La Lógica aristotélica tuvo con el tiempo numerosas aportaciones que la hicieron más completa y precisa. Por ejemplo, la esquematización de los estoicos, la formulación de símbolos y esquemas, tablas y fórmulas, el rigor de los saberes de los filósofos medievales, modernos y contemporáneos, hasta llegar a la Lógica simbólica bivalente y polivalente. Y ahora se ha asomado la Lógica-no formal, esto es, las formas del pensamiento no occidental.
Con este bagaje, los estudiantes hacían lo que un maestro nos definió como Gimnasia mental. Así nos decía: como con nuestros ojos examinamos nuestros propios ojos, así la Lógica, pensando, nos enseña a analizar nuestros pensamientos para que ellos sean válidos y verdaderos. Válidos o correctos porque se ajustan a una normatividad, verdaderos porque se ajustan a los hechos, a las cosas en sí, más allá de nuestros sentimientos, afectos y pasiones, e intereses…
Qué lejos estamos ahora de esto. Qué anémicos están los alumnos que cursan el bachillerato sin el estudio de esta ciencia, qué huérfanos de maestros que se empeñen en enseñar a razonar correctamente y de alumnos que descubran que se puede pensar, sí, con una lógica natural, esa que tenemos o adquirimos por mímesis, pero que su estudio sistemático y metódico nos proporciona seguridad y confianza en nosotros mismos y nos permita entender el procedimiento del resto de las ciencias humanas.
Los griegos, patriarcas de muchas ciencias y artes, enseñaban a sus jóvenes el arte de polemizar, es decir, de combatir, pero en el terreno de las ideas. Polemizar es confrontar, poner frente a frente los conceptos, las teorías, las opiniones para, de esta manera, llegar a un punto de convergencia, o al menos, a un punto de mutuo respeto. A ser tolerantes con lo diferente, con el error, pero no con la intolerancia.

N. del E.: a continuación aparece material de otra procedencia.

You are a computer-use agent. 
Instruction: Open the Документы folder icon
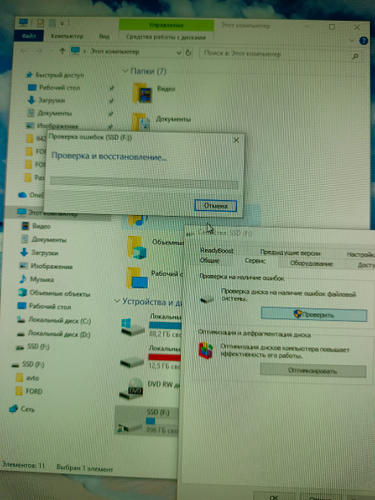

Así fue la didáctica del buen Sócrates, cuya pedagogía se asemeja al trabajo de las parteras, estas invaluables mujeres que calman los dolores de las parturientas y las conducen, paso a paso, al alumbramiento, a la iluminación, al «descubrimiento»: Aletheia, como llamaban a la verdad. Para ello, es indispensable saber el arte de la argumentación, y este solo se aprende mediante el estudio de esos procedimientos que enseña la ciencia lógica. Un argumento, según el diccionario de la Academia del español, es un «Razonamiento para probar o demostrar una proposición, o para convencer de lo que se afirma o se niega». Y para ello una afirmación o negación pueden seguir el camino de la demostración o de la verificación, según se trate de creencias, opiniones y teorías del ámbito de las ideas, o de los hechos.
Con el Nuevo Marco Curricular Común de la Educación Media Superior 2023 (bachillerato) se despoja a los jóvenes de un instrumento que los puede acercar a descubrir el engaño que se reviste de verdad, los expone a depender y asumir como válidas las explicaciones tendenciosas de los sucesos económicos, políticos, artísticos, etc., que forman el medio en que se vive, y los deja con un mosaico incoherente de absolutos (dogmas encubiertos) que no les reportará claridad ni consistencia en su vida, y los dejará inermes ante cualquier variante de manipulación.